## Texto dado
● ● ● ●

# Aumentar voltaje de un carro rc



## Alex Montalvo (Ene 15, 2015)

Miren, este es mi problema lo que pasa esque el carrito de mi sobrino no anda rapido, a penas y se mueve, pero lo peor esque cuando direcciona algun lado( izquierda -derecha) no avanza y creo que es el voltaje de salida del receptor, lo medi con un multimetro y da 3v de salida, no se mucho de esto y necesito un poco de conocimiento de los expertos
Datos del carro:
*el carro lleva 3 pilas de 1.5 (pero al medirlas juntas me dan 3.8)
*el control dice 27mhz
*los motores son de esos basico de 3-5 v y conectados en paralelos a un capacitor ceramico 104(una lenteja 104)

algunas de mi dudas son:
se puede elevar el voltaje de salida del receptor para un motor mas amplio?
se puede mejorar el torque del motor?
se puede aumentar el voltaje de 3.8 a sus 4.5 que segun deberian entregar las pilas del carro? ...


----------



## quebien (Ene 15, 2015)

Buenas Noches Alex, efectivamente tres baterías  de 1.5 voltios deberían dar 4.5 voltios si están conectadas en serie en el carro de radio control, ademas si este se encuentra apagado. 

Cuando te refieres a que has medido el voltaje de la salida del receptor, es que has medido el voltaje en las terminales de alimentación de los motores?

Lo de 27 Mhz (Mega hertz) es la frecuencia que utiliza el control para comunicarse con el carro y controlarlo a distancia.

saludos


----------



## Alex Montalvo (Ene 15, 2015)

quebien dijo:


> Buenas Noches Alex, efectivamente tres baterías  de 1.5 voltios deberían dar 4.5 voltios si están conectadas en serie en el carro de radio control, ademas si este se encuentra apagado.
> 
> Cuando te refieres a que has medido el voltaje de la salida del receptor, es que has medido el voltaje en las terminales de alimentación de los motores?

● ● ● ●

## Ejercicio escrito 1
En el hilo sobre el voltaje del carro rc, resume en una sola oración el párrafo de quebien que empieza con «Buenas Noches Alex, efectivamente».
El texto y el listado no guardan ninguna relación entre sí.

● ● ● ●

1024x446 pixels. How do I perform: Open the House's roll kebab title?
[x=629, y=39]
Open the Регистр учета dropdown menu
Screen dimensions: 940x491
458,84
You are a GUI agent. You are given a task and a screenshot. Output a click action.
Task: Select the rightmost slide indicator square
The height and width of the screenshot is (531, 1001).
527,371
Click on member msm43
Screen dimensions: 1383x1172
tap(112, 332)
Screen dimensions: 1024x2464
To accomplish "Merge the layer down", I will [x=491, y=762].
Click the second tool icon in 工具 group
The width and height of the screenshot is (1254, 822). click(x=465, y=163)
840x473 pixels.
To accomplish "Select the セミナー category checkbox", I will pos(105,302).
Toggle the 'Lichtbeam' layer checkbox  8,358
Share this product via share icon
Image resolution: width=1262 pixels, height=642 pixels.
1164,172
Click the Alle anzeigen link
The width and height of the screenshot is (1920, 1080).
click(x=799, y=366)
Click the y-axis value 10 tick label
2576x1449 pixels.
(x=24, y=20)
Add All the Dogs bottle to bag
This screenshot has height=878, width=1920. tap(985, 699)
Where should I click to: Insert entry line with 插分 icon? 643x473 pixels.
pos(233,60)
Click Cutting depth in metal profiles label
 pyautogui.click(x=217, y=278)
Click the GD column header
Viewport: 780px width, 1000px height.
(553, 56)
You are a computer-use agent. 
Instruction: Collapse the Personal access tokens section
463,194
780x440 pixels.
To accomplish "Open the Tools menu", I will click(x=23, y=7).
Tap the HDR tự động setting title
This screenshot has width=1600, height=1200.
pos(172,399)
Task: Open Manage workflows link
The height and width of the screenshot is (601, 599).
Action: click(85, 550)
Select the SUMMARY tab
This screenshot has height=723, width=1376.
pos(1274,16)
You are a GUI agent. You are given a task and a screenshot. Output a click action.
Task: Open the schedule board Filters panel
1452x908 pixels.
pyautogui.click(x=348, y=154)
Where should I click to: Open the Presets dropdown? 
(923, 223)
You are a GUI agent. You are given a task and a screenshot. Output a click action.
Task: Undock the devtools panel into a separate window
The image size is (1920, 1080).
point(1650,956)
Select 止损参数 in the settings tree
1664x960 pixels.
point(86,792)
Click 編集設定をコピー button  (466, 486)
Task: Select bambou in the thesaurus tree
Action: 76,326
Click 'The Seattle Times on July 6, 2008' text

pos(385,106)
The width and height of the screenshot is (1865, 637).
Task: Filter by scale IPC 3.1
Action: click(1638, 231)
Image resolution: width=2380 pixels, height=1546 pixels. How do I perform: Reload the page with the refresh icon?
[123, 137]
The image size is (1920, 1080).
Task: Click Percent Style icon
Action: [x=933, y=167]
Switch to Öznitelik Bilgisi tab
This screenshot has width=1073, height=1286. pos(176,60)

● ● ● ●

## Ejercicio escrito 2
Renombra «second» como «third» en el tramo del listado que abre con la línea que contiene «Click the second tool icon in 工具 group» y cierra con la que contiene «I will pos(105,302).», ambas incluidas. Reproduce solo esas líneas y deja todo lo demás sin cambios.

## Respuesta completa 1
Tres baterías de 1.5 voltios conectadas en serie deberían dar 4.5 voltios en el carro de radio control, además si el carro está apagado.

## Respuesta completa 2
Click the third tool icon in 工具 group
The width and height of the screenshot is (1254, 822). click(x=465, y=163)
840x473 pixels.
To accomplish "Select the セミナー category checkbox", I will pos(105,302).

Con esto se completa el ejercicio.